### WHAT YOU HAVE TO DO
Could you give the records below again exactly as they stand?

─── RECORDED DATA ───

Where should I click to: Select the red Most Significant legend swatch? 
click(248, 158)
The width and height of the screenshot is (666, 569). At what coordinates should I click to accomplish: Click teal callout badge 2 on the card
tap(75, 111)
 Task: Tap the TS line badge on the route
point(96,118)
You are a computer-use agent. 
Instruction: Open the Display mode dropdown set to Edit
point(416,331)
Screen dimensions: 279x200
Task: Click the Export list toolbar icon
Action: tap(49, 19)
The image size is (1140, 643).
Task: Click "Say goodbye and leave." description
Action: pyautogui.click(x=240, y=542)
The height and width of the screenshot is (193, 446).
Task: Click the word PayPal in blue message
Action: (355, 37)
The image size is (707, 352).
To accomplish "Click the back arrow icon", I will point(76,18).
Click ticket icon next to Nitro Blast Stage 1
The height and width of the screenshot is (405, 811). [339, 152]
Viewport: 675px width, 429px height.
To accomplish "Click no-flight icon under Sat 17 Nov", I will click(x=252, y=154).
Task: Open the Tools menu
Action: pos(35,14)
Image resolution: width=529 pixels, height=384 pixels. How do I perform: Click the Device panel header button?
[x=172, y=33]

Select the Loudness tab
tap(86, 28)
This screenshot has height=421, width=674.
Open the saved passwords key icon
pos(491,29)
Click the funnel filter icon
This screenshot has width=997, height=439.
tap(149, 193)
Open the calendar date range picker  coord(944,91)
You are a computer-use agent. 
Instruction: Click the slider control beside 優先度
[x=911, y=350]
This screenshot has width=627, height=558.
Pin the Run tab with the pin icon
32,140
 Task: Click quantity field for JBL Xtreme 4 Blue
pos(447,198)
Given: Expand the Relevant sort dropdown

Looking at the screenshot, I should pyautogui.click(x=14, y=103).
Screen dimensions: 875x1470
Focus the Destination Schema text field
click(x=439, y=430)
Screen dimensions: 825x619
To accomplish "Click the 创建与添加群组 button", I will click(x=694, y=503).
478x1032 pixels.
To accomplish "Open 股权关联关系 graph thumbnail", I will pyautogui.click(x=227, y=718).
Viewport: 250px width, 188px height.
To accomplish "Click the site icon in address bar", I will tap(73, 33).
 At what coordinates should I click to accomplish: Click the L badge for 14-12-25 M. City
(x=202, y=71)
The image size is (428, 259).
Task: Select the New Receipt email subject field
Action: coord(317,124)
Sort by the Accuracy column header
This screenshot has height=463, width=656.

───

### OUTPUT OF THE EXERCISE
Where should I click to: Select the red Most Significant legend swatch? 
click(248, 158)
The width and height of the screenshot is (666, 569). At what coordinates should I click to accomplish: Click teal callout badge 2 on the card
tap(75, 111)
 Task: Tap the TS line badge on the route
point(96,118)
You are a computer-use agent. 
Instruction: Open the Display mode dropdown set to Edit
point(416,331)
Screen dimensions: 279x200
Task: Click the Export list toolbar icon
Action: tap(49, 19)
The image size is (1140, 643).
Task: Click "Say goodbye and leave." description
Action: pyautogui.click(x=240, y=542)
The height and width of the screenshot is (193, 446).
Task: Click the word PayPal in blue message
Action: (355, 37)
The image size is (707, 352).
To accomplish "Click the back arrow icon", I will point(76,18).
Click ticket icon next to Nitro Blast Stage 1
The height and width of the screenshot is (405, 811). [339, 152]
Viewport: 675px width, 429px height.
To accomplish "Click no-flight icon under Sat 17 Nov", I will click(x=252, y=154).
Task: Open the Tools menu
Action: pos(35,14)
Image resolution: width=529 pixels, height=384 pixels. How do I perform: Click the Device panel header button?
[x=172, y=33]

Select the Loudness tab
tap(86, 28)
This screenshot has height=421, width=674.
Open the saved passwords key icon
pos(491,29)
Click the funnel filter icon
This screenshot has width=997, height=439.
tap(149, 193)
Open the calendar date range picker  coord(944,91)
You are a computer-use agent. 
Instruction: Click the slider control beside 優先度
[x=911, y=350]
This screenshot has width=627, height=558.
Pin the Run tab with the pin icon
32,140
 Task: Click quantity field for JBL Xtreme 4 Blue
pos(447,198)
Given: Expand the Relevant sort dropdown

Looking at the screenshot, I should pyautogui.click(x=14, y=103).
Screen dimensions: 875x1470
Focus the Destination Schema text field
click(x=439, y=430)
Screen dimensions: 825x619
To accomplish "Click the 创建与添加群组 button", I will click(x=694, y=503).
478x1032 pixels.
To accomplish "Open 股权关联关系 graph thumbnail", I will pyautogui.click(x=227, y=718).
Viewport: 250px width, 188px height.
To accomplish "Click the site icon in address bar", I will tap(73, 33).
 At what coordinates should I click to accomplish: Click the L badge for 14-12-25 M. City
(x=202, y=71)
The image size is (428, 259).
Task: Select the New Receipt email subject field
Action: coord(317,124)
Sort by the Accuracy column header
This screenshot has height=463, width=656.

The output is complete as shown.